Предложенный отрывок:
....

Переводя стихи Назыма Хикмета, Глазков выбирал его рифмованные стихи, верлибр он не признавал. По этому поводу у нас шел постоянный спор. Назым только посмеивался, а я горячилась. Чтобы убедить Колю, читала ему стихи Владимира Бурича. Глазков дружил с Буричем, писал ему посвящения, дарил свои книги, однако убедить Колю, что верлибр ничем не хуже рифмованных стихов, было невозможно.

1951 год. Издательство «Художественная литература» (тогда Гослитиздат). Много народа, какие-то поэты, уже не помню, кто именно. Входит Глазков. Он показывает нам газету, где напечатаны его стихи. Он, конечно, этому рад. Однако с горечью говорит: «Счастливые вы, вам, чтобы напечататься, надо писать как можно лучше, а мне — как можно хуже». Но все-таки Коля предлагает отметить эту публикацию. Мы охотно соглашаемся.

....

Задания:
A: Выпишите из отрывка о Глазкове фрагмент, который начинается со слов «1951 год. Издательство» и заканчивается словами «Мы охотно соглашаемся.».
B: Почему Глазков, переводя стихи Назыма Хикмета, выбирал только рифмованные? Ответьте в одном–трех предложениях, опираясь на отрывок о Глазкове.

Исходный материал:
....

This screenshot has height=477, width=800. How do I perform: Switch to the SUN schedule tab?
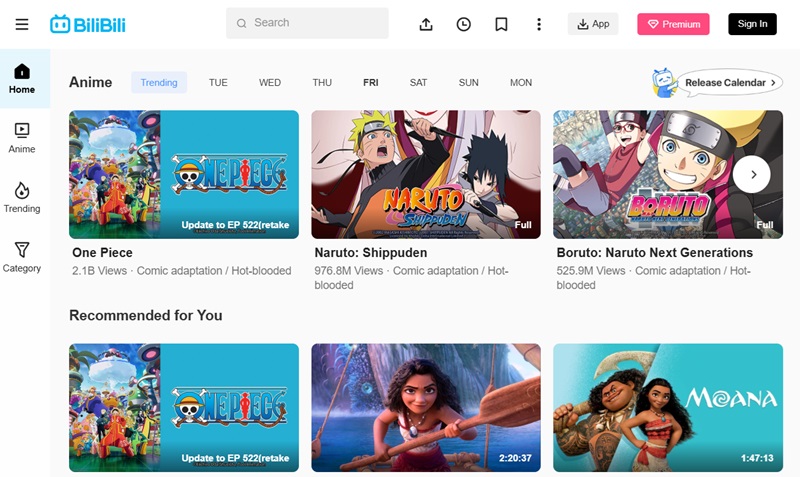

....

Ответы к заданиям:
A:
1951 год. Издательство «Художественная литература» (тогда Гослитиздат). Много народа, какие-то поэты, уже не помню, кто именно. Входит Глазков. Он показывает нам газету, где напечатаны его стихи. Он, конечно, этому рад. Однако с горечью говорит: «Счастливые вы, вам, чтобы напечататься, надо писать как можно лучше, а мне — как можно хуже». Но все-таки Коля предлагает отметить эту публикацию. Мы охотно соглашаемся.

B: Глазков не признавал верлибр, поэтому при переводе Назыма Хикмета выбирал его рифмованные стихи.